Access to treatment is the biggest predictable problem

For emergency managers, clinics, healthcare coalitions, and public health teams, the main takeaway is simple: disasters often disrupt access to treatment.

SAMHSA has published practical planning guidance, including the Disaster Planning Handbook for Behavioral Health Service Programs.

SAMHSA also maintains methadone take-home guidance that can help reduce risk when travel or clinic operations are disrupted.

Why yesterday’s SAMHSA cuts matter for disaster readiness

When prevention, treatment navigation, recovery supports, and harm reduction programs lose funding, the harm is not limited to normal days. These programs also matter during disasters, when needs rise fast.

News coverage describes large grant terminations and immediate disruptions, as covered by The Guardian, STAT, and public media outlets.

In disaster terms, the risk shows up in a few places:

  • Preparedness capacity shrinks: The same groups helping prevent overdose on an average day are often the groups that reconnect people to care after a disaster. If those teams shrink, it is harder to surge.

  • MOUD continuity plans get weaker: Mutual aid plans, backup communication, and alternate dosing options take time and staff to build and maintain.

  • Naloxone access becomes less reliable: Disasters are exactly when response delays and using alone become more common. Naloxone access matters more, not less.

  • Emergency care gets more pressure: When community supports weaken, more people end up in emergency departments and with EMS, on top of all the other disaster health needs.

What to do now

Treat MOUD continuity as essential in ESF-8 and healthcare coalition planning. Keep an up-to-date list of OTPs, buprenorphine prescribers, mobile partners, and recovery community organizations. Put them on call-down lists. Practice the plan.

Build mutual aid and backup operations plans for SUD providers, including cross-site options, rapid patient verification, and redundant communication methods, stress-tested against real disruption like the one described in the Bellevue Hurricane Sandy case study.

Pre-position naloxone and plan distribution like a response supply, with shelter sites, outreach teams, and community hubs.

Write simple shelter and clinic protocols for withdrawal support and rapid connection to MOUD.
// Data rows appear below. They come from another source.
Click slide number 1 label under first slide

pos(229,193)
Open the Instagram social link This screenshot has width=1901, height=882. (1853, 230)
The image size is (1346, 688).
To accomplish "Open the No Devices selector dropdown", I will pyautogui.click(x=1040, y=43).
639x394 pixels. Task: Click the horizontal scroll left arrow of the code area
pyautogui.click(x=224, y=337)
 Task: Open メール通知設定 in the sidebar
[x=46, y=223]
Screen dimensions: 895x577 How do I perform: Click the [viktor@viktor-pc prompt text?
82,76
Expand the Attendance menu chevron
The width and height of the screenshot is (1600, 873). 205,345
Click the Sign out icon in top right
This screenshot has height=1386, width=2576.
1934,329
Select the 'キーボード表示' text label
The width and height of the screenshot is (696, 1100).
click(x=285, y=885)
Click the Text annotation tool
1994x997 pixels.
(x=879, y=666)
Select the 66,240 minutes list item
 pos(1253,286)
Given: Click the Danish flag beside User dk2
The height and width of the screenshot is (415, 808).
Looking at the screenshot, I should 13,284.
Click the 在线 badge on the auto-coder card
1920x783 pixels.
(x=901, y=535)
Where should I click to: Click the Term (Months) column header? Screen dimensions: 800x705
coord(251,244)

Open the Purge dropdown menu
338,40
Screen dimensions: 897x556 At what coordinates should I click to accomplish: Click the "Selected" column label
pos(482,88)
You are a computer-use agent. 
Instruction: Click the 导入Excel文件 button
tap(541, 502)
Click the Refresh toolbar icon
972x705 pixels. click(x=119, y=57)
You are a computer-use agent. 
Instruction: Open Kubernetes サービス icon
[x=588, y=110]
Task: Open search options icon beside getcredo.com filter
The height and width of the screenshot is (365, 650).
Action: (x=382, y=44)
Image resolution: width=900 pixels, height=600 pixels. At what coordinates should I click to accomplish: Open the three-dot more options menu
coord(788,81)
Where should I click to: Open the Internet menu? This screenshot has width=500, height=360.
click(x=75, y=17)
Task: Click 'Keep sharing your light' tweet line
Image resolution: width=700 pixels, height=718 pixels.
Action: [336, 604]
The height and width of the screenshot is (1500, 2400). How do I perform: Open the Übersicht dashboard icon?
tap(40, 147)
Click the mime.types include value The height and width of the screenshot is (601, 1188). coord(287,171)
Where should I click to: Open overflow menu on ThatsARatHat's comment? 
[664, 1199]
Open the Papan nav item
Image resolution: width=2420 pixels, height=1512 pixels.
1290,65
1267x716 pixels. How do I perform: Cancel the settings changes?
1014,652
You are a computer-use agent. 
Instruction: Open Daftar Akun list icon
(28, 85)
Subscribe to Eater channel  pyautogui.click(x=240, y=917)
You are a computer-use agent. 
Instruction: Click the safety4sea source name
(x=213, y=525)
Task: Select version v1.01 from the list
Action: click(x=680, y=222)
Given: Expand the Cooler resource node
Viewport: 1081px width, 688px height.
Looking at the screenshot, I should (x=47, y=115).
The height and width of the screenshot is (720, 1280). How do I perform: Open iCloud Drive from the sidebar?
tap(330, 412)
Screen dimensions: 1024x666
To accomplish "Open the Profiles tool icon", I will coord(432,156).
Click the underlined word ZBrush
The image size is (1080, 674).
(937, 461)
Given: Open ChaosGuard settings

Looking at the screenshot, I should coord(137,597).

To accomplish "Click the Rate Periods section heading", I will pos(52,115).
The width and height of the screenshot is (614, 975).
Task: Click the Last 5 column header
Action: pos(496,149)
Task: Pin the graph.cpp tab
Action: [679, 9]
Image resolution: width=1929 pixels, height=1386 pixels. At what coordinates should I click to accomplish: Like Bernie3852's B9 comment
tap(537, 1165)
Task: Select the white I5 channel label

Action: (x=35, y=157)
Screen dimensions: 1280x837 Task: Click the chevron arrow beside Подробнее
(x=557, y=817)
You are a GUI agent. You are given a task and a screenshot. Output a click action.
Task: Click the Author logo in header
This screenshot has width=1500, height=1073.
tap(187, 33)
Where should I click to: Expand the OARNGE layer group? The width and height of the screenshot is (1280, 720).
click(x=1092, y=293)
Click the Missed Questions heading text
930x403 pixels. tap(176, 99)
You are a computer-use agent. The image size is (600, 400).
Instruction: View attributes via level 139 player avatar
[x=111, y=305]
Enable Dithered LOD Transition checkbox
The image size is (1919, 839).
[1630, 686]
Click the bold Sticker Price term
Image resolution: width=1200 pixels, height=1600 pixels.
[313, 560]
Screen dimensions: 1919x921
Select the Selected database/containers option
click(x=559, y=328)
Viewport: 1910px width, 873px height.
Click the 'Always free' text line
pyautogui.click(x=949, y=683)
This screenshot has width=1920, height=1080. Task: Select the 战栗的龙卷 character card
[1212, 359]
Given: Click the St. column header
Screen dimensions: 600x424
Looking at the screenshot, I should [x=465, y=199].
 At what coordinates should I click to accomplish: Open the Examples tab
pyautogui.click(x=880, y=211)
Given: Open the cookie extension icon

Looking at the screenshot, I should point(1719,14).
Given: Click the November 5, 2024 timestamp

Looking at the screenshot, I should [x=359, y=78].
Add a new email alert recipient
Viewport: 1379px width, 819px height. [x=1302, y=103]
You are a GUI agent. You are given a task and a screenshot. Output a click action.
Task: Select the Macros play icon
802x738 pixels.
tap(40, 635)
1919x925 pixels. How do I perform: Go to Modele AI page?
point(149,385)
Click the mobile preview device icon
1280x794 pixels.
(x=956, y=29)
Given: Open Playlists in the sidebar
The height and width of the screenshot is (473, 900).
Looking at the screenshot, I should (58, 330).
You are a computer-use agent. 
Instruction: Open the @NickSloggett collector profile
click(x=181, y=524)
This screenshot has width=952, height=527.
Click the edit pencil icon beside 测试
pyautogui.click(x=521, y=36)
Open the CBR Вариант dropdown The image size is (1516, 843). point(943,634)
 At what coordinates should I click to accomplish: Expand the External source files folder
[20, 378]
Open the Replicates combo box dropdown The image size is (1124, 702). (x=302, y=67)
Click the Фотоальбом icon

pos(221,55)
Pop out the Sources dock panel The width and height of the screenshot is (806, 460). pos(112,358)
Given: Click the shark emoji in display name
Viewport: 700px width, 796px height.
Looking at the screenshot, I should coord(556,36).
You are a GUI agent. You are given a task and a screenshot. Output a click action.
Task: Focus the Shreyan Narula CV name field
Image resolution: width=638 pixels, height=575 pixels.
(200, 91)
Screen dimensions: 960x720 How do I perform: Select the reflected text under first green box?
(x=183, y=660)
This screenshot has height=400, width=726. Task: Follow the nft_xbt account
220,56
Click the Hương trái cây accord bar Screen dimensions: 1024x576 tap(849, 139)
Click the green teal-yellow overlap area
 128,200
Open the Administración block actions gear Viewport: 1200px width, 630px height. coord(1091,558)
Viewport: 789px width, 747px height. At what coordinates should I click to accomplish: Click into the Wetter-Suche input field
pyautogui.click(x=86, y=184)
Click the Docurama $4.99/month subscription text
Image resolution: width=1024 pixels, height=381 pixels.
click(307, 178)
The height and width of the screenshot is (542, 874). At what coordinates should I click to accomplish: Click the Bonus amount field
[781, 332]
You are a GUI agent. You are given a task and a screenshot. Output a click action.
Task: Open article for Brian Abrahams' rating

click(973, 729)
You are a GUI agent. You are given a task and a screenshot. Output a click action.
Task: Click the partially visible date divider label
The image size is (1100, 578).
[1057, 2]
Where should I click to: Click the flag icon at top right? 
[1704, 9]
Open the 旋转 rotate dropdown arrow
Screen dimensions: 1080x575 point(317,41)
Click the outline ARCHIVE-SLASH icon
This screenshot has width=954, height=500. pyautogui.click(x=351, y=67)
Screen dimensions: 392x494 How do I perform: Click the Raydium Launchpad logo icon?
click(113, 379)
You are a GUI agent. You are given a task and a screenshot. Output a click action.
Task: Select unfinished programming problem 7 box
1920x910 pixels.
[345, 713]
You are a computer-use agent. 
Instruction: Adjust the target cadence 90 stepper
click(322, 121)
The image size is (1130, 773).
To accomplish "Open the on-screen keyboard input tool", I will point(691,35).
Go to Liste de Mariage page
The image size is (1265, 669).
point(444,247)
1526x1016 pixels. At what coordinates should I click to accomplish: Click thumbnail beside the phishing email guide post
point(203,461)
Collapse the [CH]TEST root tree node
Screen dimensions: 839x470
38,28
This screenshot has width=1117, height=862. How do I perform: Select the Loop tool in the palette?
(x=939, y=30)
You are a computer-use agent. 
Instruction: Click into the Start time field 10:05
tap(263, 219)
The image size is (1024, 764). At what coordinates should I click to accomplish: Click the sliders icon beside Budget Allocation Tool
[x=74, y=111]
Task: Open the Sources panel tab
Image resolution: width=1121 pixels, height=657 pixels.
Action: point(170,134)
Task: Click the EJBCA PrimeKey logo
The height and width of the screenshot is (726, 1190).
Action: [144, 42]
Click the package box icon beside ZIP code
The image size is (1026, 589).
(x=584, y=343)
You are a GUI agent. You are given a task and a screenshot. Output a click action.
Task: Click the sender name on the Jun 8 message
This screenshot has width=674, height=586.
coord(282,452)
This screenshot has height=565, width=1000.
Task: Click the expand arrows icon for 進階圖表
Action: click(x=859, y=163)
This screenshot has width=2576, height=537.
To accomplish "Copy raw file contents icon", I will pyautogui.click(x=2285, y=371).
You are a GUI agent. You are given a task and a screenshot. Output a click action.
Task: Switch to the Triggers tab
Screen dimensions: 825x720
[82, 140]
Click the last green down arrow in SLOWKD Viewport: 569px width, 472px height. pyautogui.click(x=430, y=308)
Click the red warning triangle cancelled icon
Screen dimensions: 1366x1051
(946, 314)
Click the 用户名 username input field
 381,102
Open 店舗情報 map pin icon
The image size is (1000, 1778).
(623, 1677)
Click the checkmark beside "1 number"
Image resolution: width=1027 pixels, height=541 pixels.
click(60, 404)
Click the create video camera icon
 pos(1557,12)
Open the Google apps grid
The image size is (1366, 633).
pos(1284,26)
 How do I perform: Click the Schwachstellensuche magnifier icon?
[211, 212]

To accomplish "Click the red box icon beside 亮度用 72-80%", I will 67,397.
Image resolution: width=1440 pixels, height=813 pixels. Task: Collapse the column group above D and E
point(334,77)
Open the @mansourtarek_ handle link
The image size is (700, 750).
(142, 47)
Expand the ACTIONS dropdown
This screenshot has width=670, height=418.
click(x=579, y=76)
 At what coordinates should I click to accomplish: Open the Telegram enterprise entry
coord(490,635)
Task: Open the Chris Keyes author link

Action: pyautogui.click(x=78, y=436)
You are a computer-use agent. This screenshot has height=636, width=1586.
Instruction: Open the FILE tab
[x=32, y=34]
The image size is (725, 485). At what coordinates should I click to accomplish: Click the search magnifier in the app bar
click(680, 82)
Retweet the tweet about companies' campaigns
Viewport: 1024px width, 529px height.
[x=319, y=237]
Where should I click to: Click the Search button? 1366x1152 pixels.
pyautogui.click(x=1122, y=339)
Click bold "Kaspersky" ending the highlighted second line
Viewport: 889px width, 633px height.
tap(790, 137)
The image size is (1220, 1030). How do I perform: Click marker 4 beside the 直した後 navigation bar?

Track fast indicators right after impact, not just yearly death data. Watch EMS naloxone use, ED overdose visits, missed dosing, outreach contacts, and shelter incident reports.

The takeaway

Disasters can raise overdose risk by disrupting treatment and harm reduction services and by increasing stress, isolation, and drug supply volatility. The evidence is clear enough to plan for this, even if the data is not perfect, including the Hurricane Maria study, the Hurricane Sandy case study, and the national heat and overdose mortality analysis.

That is why yesterday’s reported SAMHSA grant terminations are not just a budget story. They are a preparedness story, and the impact will be felt most when the next disaster hits a community with fewer resources to keep people connected to lifesaving care.